Recorded data:
## start

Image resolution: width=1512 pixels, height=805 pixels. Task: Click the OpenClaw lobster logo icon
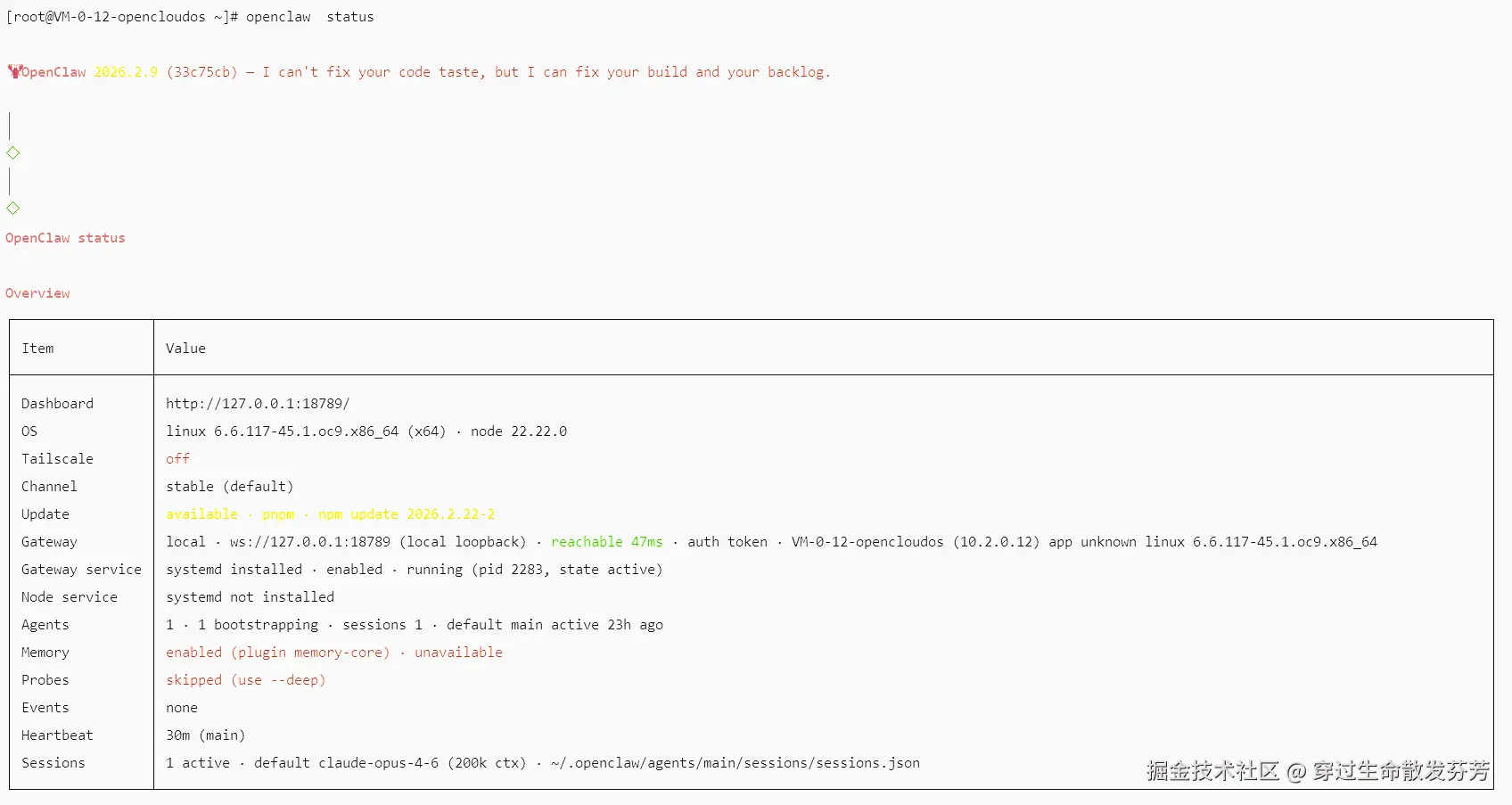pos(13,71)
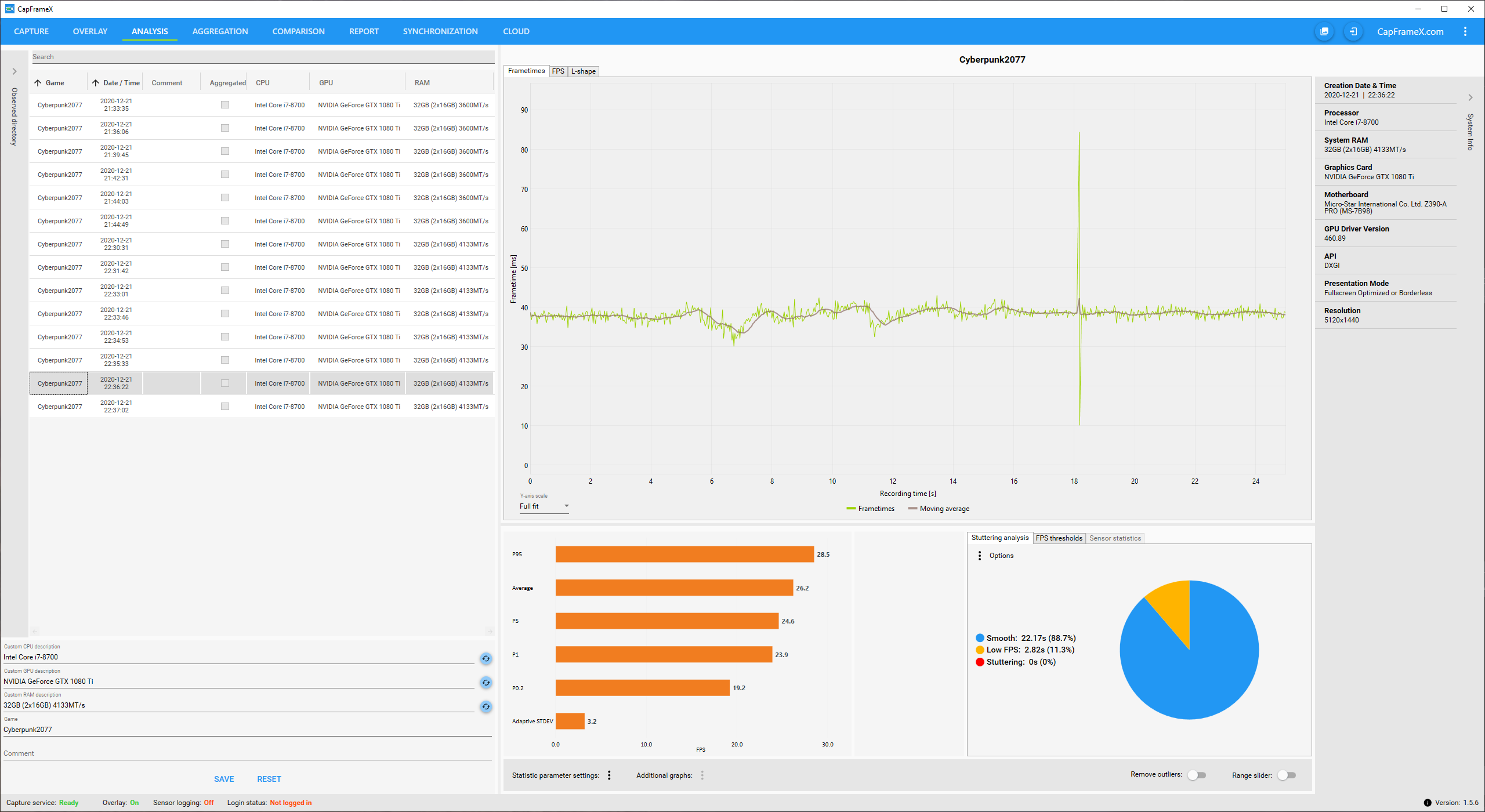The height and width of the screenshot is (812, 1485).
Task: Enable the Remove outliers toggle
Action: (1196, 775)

## end
## start

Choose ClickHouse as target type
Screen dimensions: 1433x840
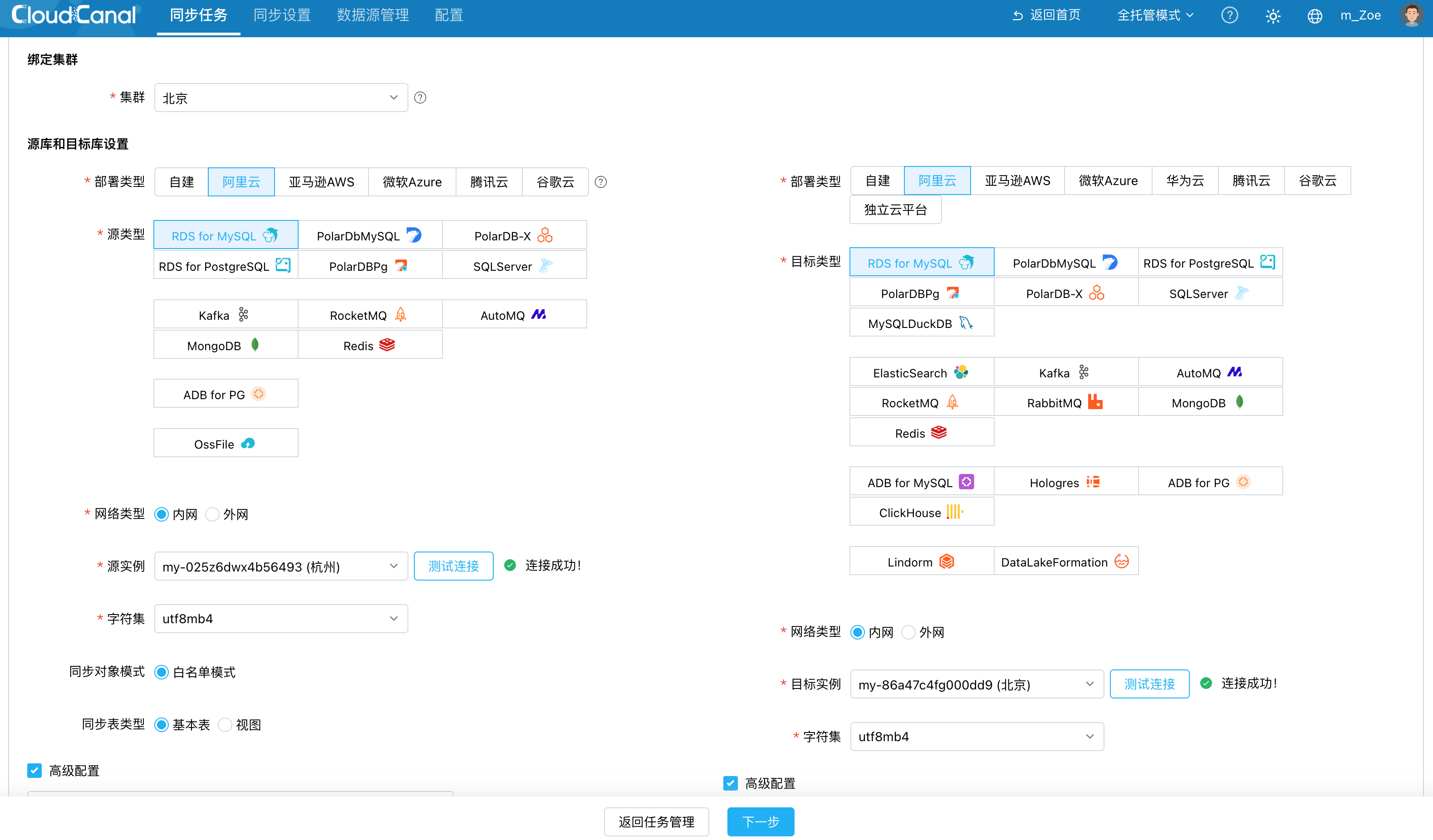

## end

Task goal: Output the lines from the one holding "Image resolution: width=1512" through the one holding "Action: (1196, 775)", inclusive, as a Markdown table with columns No. and Line, skipping blank lines and omitting the pictures.

Task result:
| No. | Line |
|---|---|
| 1 | Image resolution: width=1512 pixels, height=805 pixels. Task: Click the OpenClaw lobster logo icon |
| 2 | pos(13,71) |
| 3 | The height and width of the screenshot is (812, 1485). |
| 4 | Task: Enable the Remove outliers toggle |
| 5 | Action: (1196, 775) |